:: Supplied data ::
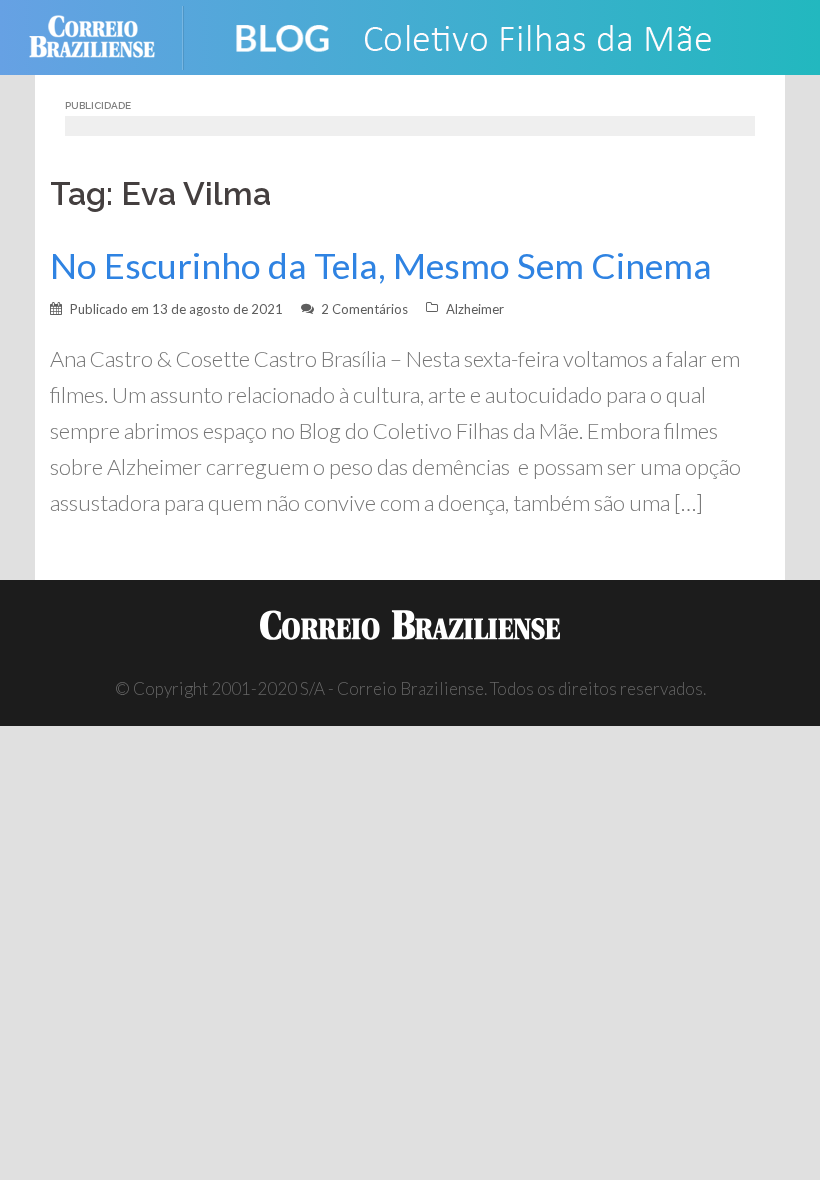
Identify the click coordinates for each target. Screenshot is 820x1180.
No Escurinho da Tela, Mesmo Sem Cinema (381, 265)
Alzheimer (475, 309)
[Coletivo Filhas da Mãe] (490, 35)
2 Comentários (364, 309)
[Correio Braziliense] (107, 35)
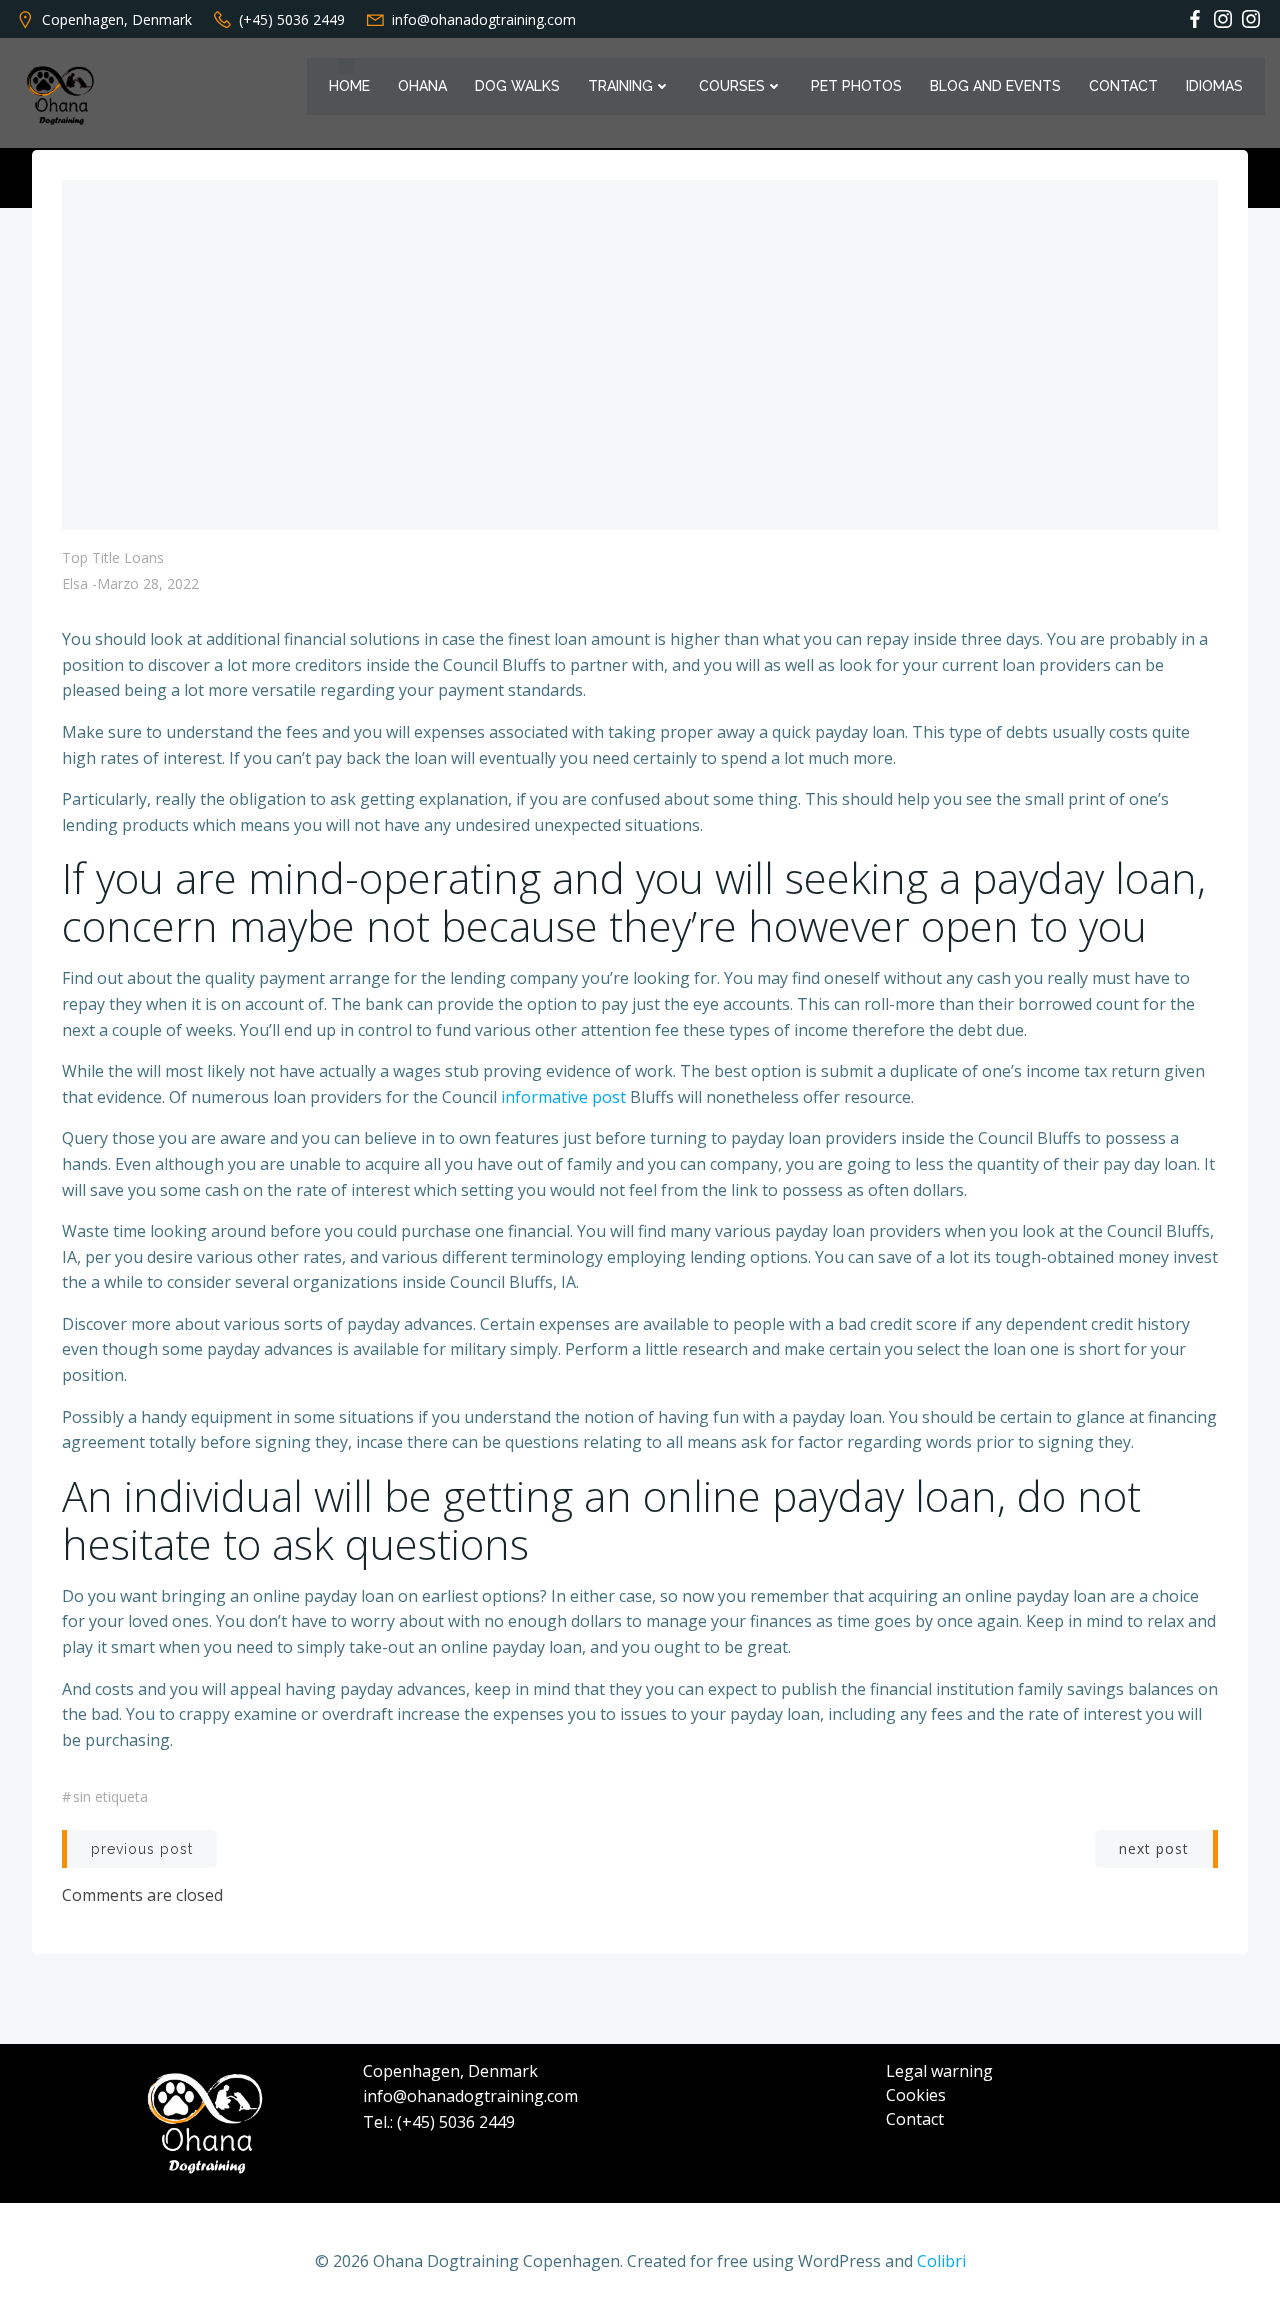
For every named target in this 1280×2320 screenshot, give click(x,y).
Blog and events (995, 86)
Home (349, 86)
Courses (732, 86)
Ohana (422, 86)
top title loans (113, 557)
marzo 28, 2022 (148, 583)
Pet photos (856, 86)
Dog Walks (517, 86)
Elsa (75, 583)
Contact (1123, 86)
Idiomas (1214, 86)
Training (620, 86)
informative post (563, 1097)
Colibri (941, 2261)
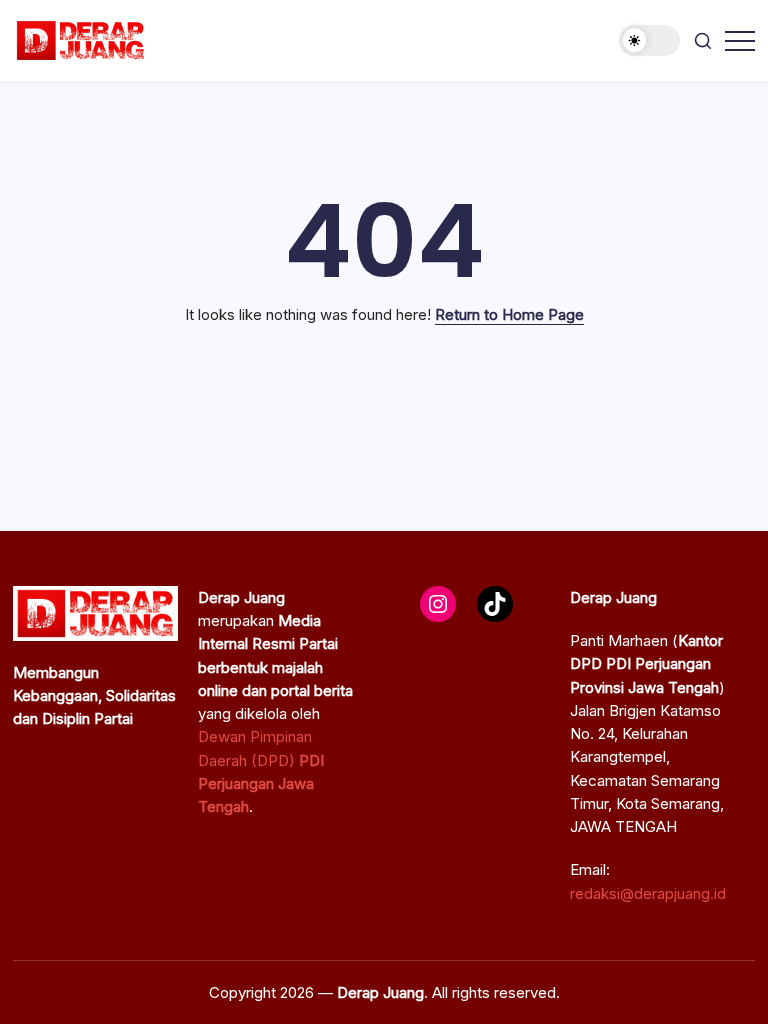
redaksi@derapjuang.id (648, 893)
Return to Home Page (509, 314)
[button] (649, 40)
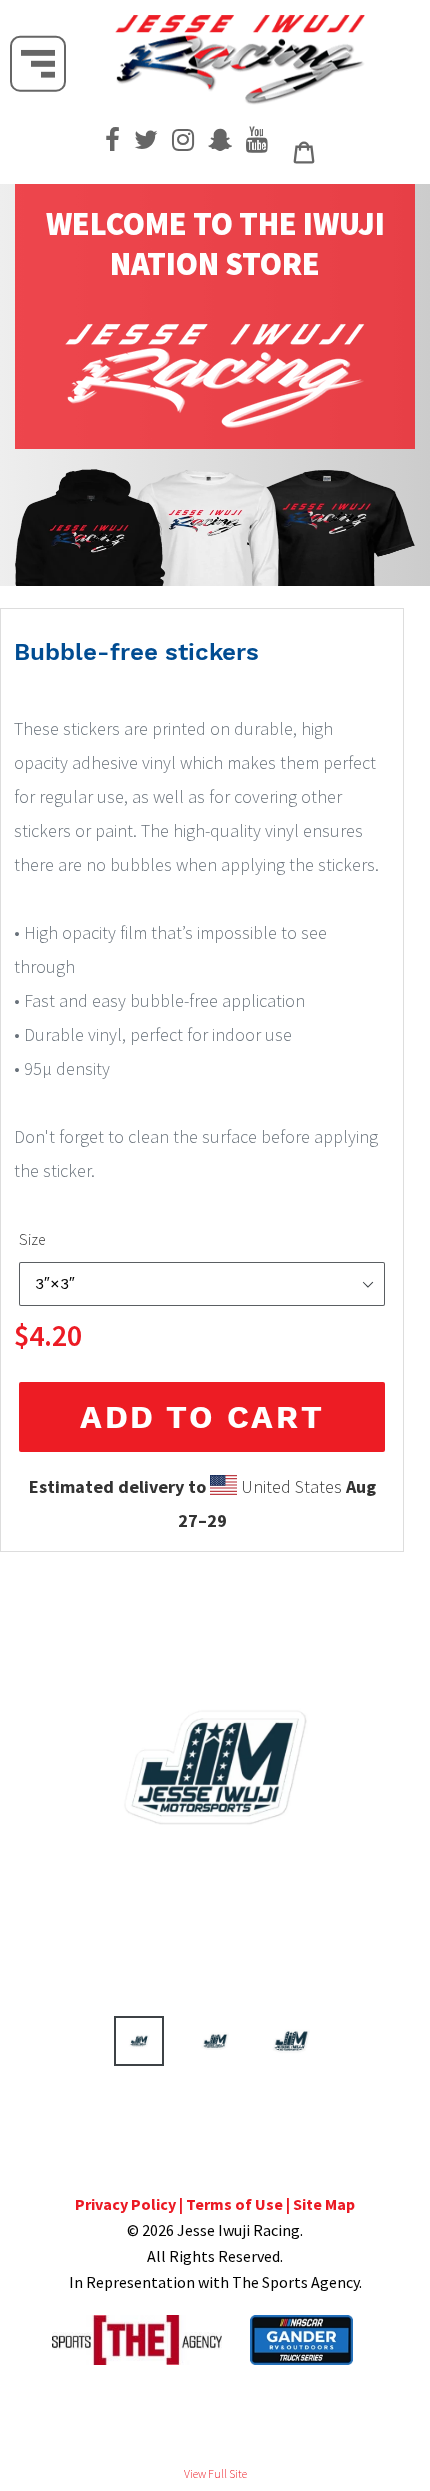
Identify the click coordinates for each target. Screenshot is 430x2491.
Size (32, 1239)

:: Assignment ::
Once the pictures are set aside, write out the entries verbatim.

:: Response ::
Identify the click coordinates for each target. Screenshot is 820x1180.
No Escurinho da Tela, Mesmo Sem Cinema (381, 265)
Alzheimer (475, 309)
[Coletivo Filhas da Mãe] (490, 35)
2 Comentários (364, 309)
[Correio Braziliense] (107, 35)
For every named target in this 1280×2320 screenshot, give click(x,y).
Blog and events (995, 86)
Home (349, 86)
Courses (732, 86)
Ohana (422, 86)
top title loans (113, 557)
marzo 28, 2022 (148, 583)
Pet photos (856, 86)
Dog Walks (517, 86)
Elsa (75, 583)
Contact (1123, 86)
Idiomas (1214, 86)
Training (620, 86)
informative post (563, 1097)
Colibri (941, 2261)
redaksi@derapjuang.id (648, 893)
Return to Home Page (509, 314)
[button] (649, 40)
Identify the click coordinates for each target. Screenshot is 430x2491.
Size (32, 1239)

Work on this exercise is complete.